Day 13: a bend along the Middle Fork of the Gila River to Ponderosa flats near 8400 feet, still hard to know where we are but it’s somewhere over 200 miles
Last morning in the Gila. I want to stay in this canyon along the river and admire the rocks, trees and light for days. But our feet need to dry out. We’ll run out of food if we stay much longer. And through hiking drive compels us: this is the year we get to hike the whole trail. (Thank you Justin for wise words spoken in a meadow north of Tuolumne.)
The Gila is weening us as we go further up river. The canyon has widened to large flood plains. Sometimes making for slow walking on sandy ground. Sometimes we negotiate jungle gyms of root wads and log jams.
The river can be out of sight for over a half mile. A sharp contrast after the last few days of its constant presence. A reminder that we are about to go from a feast of water to a strictly regimented diet; thankfully not a famine. There will be water. We hope.
Also a contrast after hiking just with one another is walking with other hikers. Today we find ourselves walking at times with Brother Bear, Data, Southern, and Brandon. All great guys. And all the better to get to know them here on trail rather than in the frenzy and chaos on Doc Cambells porch.
A little afternoon we part with the Gila. Learning that much of the water flows from Gilita Creek and other tributaries. Above Gilita, the headwaters of the Gila are blocked by an earthen dam. The silty water behind the dam is Snow Lake.

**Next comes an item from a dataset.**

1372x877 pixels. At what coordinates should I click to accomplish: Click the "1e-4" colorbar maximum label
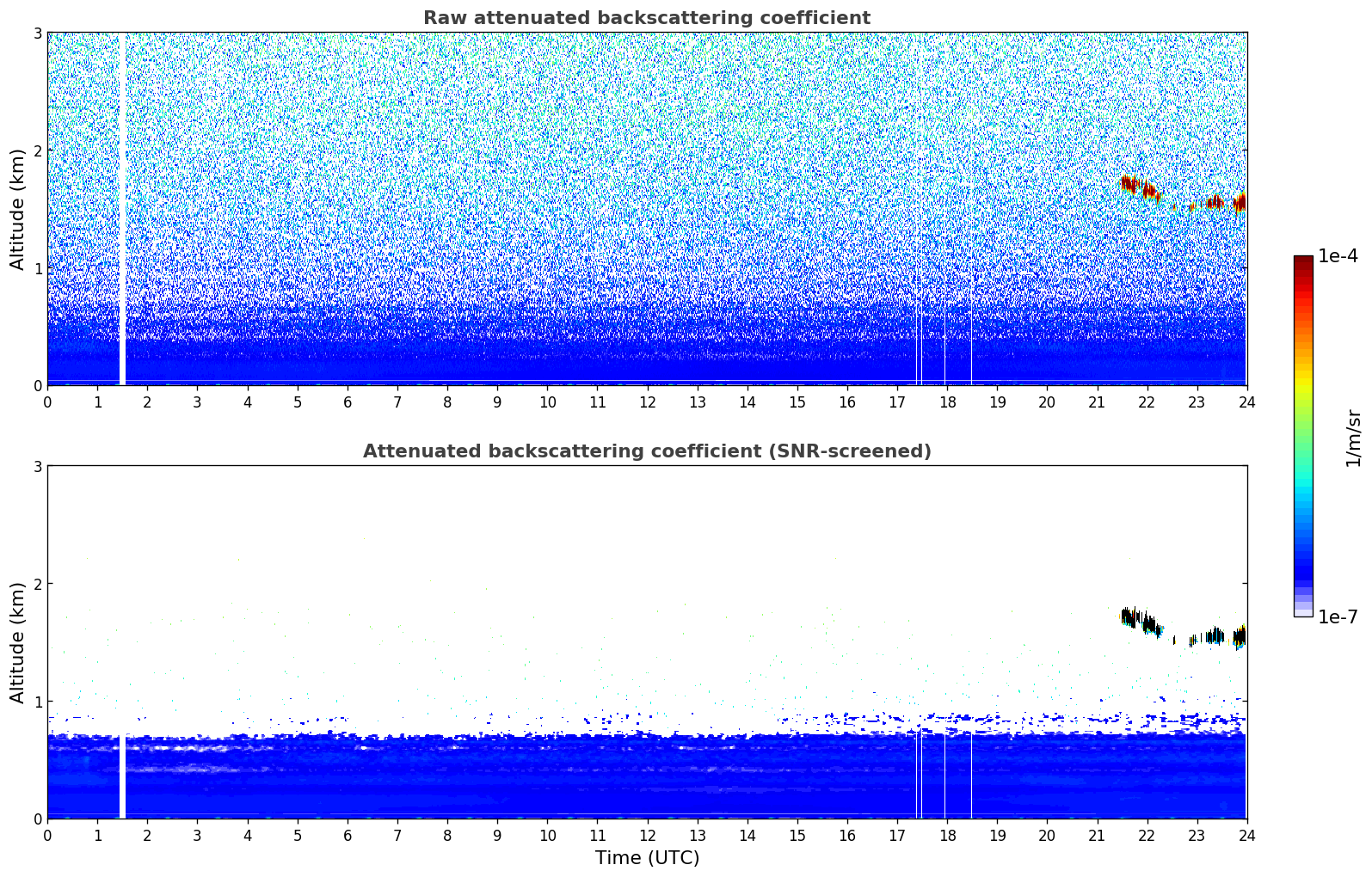click(1338, 256)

Walking across the dam and looking north we see rolling hills of dry grass, Ponderosa and juniper. Already I miss the lush canyon. But the expanse of open sky is and dry canyons have me wondering what is beyond.

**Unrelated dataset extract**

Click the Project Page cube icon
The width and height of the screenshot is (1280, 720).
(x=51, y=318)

A Forest Service campground is next to Snow Lake. This is something we look forward to as it has amenities we have not had for a while: a picnic table to sit at, running water that doesn’t require treatment, pit toilets and a garbage bin. Luxuries!

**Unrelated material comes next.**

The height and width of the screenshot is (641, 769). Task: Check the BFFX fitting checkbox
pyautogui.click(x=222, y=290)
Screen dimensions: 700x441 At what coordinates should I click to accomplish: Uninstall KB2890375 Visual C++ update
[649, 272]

Walking up to the campground we see an USFS truck. The woman tending the grounds has been coming by every few days to make sure the spigot is on for hikers. Technically, the campground is still closed. We are so grateful for her thoughtfulness.
A leisurely lunch at a table. Time to check our rations and study up on the water situation ahead of us for the next 3.5 days into Pie Tow. We confer with Data, Brother Bear, and Southern.
I make chocolate pudding to fortify our lunch and take advantage of the last known abundance of good water.
Up T Bar Canyon we find good water and tank up for a dry camp. The canyon opens to a grassy coulee with rock out croppings above us. We climb the steep slopes opting for the more direct route. Our packs somewhat heavy with water, I am reminded that we haven’t had much up on the trail yet, the route takes miles to gain 1500 feet. So different than trips back home. What will we do when we get to Colorado? I hope we get into shape by then.
Finally on top, we are rewarded with an amazing vista of grasslands, distant trees and blue sky. So open. So far to look afield. We walk on a faded jeep track. Our appreciation of this gorgeous unnamed spot on the map is enhanced by its contrast to the last few days. Gabriel and I are admiring this golden late afternoon. Walking the plains. Feeling the wind blow by us.
Evening has us walking back into forest. Good protection from the breeze. We find ourselves in stands of pure Ponderosa pine here at 8000+ feet. (We are definitely not in Washington.) The evening is cooling off and it warrants it being a tent night. We camp on Ponderosa duff away from the road. We eat dinner and listen to turkey calls as dusk settles to a starry night.